Work with a Texas Injury Attorney
When the insurer’s ACV figure is lower than what your vehicle was worth, you don’t have to accept it as the final answer. An experienced attorney can assist you in fighting a lowball insurance offer.
Angel Reyes & Associates has spent more than 30 years representing crash victims across Texas. We have recovered more than $1 billion for our clients. We offer free initial consultations and take cases on a contingency basis, meaning you don’t pay unless we win. Contact us to talk through your total loss settlement options.
Past results do not guarantee future outcomes.
Actual Cash Value FAQs
How long does my insurer have to settle a total loss claim in Texas?
Under Texas Insurance Code Chapter 542, your insurer must acknowledge your claim within 15 calendar days, then accept or reject it within 15 business days of receiving all required documentation. Once the insurer accepts the claim, payment is due within 5 business days.
Can I keep my totaled car and still receive part of the ACV payout?
Yes. If you choose to keep the vehicle after a total loss, a process called owner retention, the insurer pays you the ACV minus the estimated salvage value. The car receives a salvage title, which limits how it can be sold or insured until it has been repaired and passed a state inspection.
Do aftermarket modifications or upgrades affect my ACV payout after a total loss?
Standard auto policies typically exclude equipment not installed by the manufacturer, so modifications often aren’t reflected in the base ACV figure. To recover their value, you need documentation showing the upgrades were professionally installed, and your policy may need a separate endorsement to cover them.
What is replacement cost coverage, and how does it differ from ACV?

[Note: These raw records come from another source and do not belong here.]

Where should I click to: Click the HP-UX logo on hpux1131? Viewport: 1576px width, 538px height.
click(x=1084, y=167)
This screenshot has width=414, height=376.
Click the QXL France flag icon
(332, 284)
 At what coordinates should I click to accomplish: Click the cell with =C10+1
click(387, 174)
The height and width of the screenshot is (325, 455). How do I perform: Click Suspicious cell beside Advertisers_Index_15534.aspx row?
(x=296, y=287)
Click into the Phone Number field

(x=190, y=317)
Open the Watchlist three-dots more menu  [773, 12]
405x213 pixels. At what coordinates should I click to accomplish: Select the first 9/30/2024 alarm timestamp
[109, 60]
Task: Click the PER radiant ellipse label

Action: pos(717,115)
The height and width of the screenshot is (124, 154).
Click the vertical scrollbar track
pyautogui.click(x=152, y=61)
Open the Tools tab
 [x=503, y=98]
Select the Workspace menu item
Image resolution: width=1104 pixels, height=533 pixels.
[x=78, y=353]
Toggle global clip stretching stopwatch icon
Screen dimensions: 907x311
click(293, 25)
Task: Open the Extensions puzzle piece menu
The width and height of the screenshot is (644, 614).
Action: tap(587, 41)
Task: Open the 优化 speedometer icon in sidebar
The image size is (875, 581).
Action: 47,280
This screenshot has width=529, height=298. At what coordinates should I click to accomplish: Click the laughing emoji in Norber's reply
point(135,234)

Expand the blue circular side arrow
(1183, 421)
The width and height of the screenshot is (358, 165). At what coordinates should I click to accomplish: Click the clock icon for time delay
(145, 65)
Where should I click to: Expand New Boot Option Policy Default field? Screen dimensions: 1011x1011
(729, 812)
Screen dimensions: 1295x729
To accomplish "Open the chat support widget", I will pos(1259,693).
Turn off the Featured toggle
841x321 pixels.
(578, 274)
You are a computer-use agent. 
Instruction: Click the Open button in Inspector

Replacement cost coverage pays what it costs to replace your totaled vehicle with a comparable new or similar one, without subtracting depreciation. ACV coverage deducts depreciation from that figure, so the payout reflects what the vehicle was worth at the time of the crash, not the cost of buying a new one.
Can I dispute the insurer's repair estimate if I think it overstates the damage?
Yes. You can hire an independent body shop to provide a competing repair estimate. A lower estimate can bring the total below the threshold that triggers a total loss, which would mean your vehicle qualifies for repair rather than a total loss settlement.